So another person recommended “Hacks.” It’s very watchable, but not great. I mean not in the league of “Ramy” or “Master of None,” never mind its HBO Max colleague “Love Life.” You get the story right up front and you keep waiting for them to go deeper, to take it all more seriously, but they do not. The characters are two-dimensional, like Deborah Vance’s assistant Marcus. And her housekeeper. The only person who is three-dimensional is Jean Smart, and her performance is so good, so astounding, that I recommend you watch this ten episode series just to see it.

So what you’ve got here is Jean Smart’s Deborah Vance, a Vegas hack, doing the same tired comedy show every night, living like a queen in the desert.

And then Hannah Einbinder as Ava Daniels, a Hollywood TV writer who blew herself up with a tweet and now can’t get work and ends up working with Smart.

Einbinder is miscast. Sure, in real life she’s a Gen-Z’er, but somehow we just don’t believe her in the role. She’s kind of walking through it, reacting, instead of evidencing a true character that goes through transition. Oh, I get it, she goes from self-centered to aware, but the backstory with her parents is so cardboard…she chews the scenery with them. And when she gets offended… She’s not constantly strident, she just blows the Gen-Z whistle occasionally, you don’t quite get her. Not that she evidences great comedy chops in the role either. I mean as the character. Then again, you’ve got to blame the writers/creators of this show, they had a concept, old hack encounters young Gen-Z’er, but not much more. So much of the story is so basic, or so over the top, as to not raise a hackle, not make you laugh, not make you care. Maybe the problem is not completely Einbinder’s, but I’d like to have seen someone more sour, a little more enmeshed in the Gen-Z ethos, more of a foil to Deborah Vance than a wandering wastrel.

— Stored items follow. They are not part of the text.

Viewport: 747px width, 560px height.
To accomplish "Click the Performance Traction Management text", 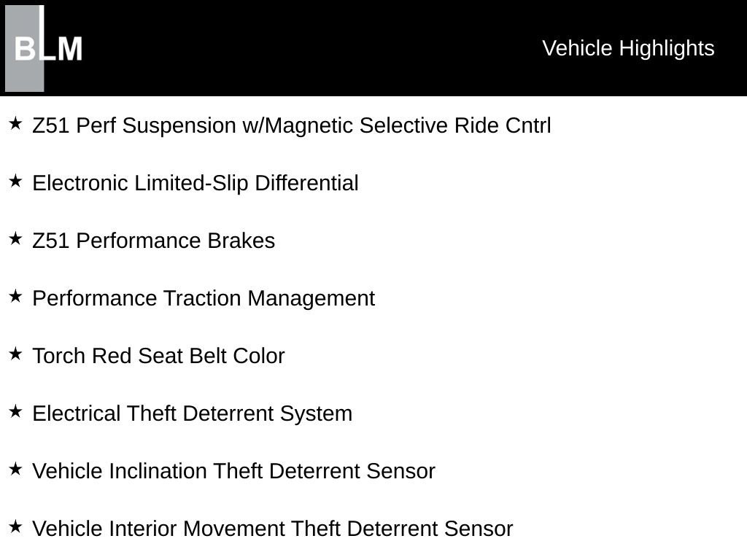I will [x=204, y=298].
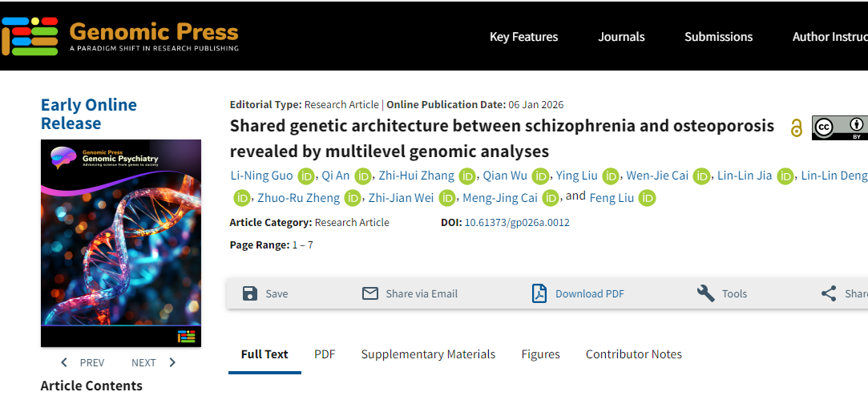868x400 pixels.
Task: Click the Share via Email envelope icon
Action: point(369,293)
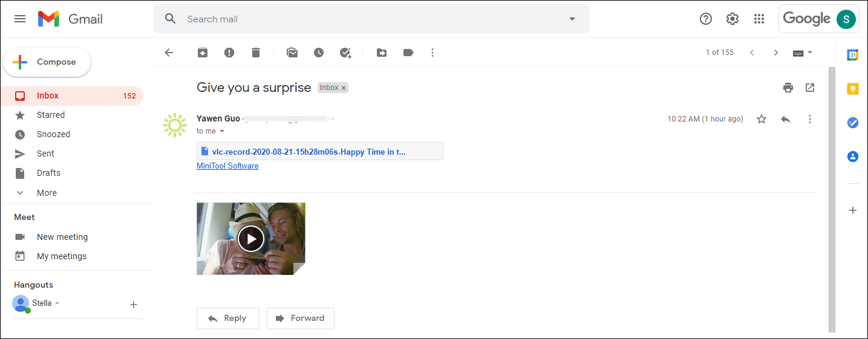
Task: Delete the email with trash icon
Action: [256, 53]
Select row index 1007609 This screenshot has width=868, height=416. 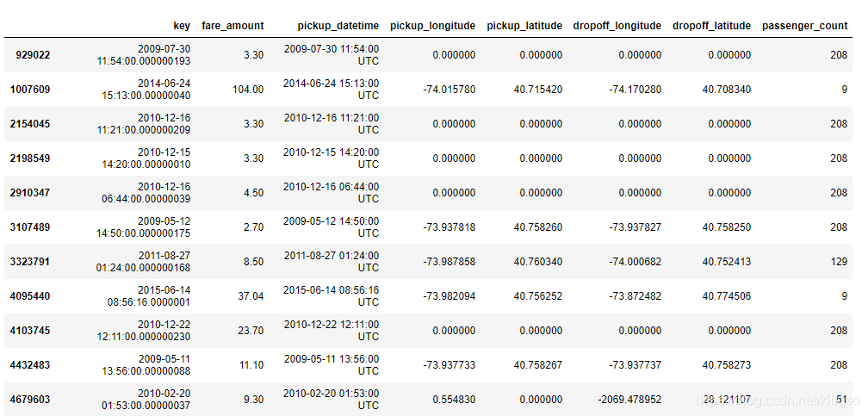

But as predictable as the actions of all the surrounding characters are, Smart’s are not, she’s always surprising you, weaving, jabbing, smiling, she keeps you on your toes, just like a real person. She’s self-aware under the veneer, she knows the score, when seemingly no one else in this show does, other than maybe her casino boss foil, Christopher McDonald, who himself is so two-dimensional he might as well be a cartoon.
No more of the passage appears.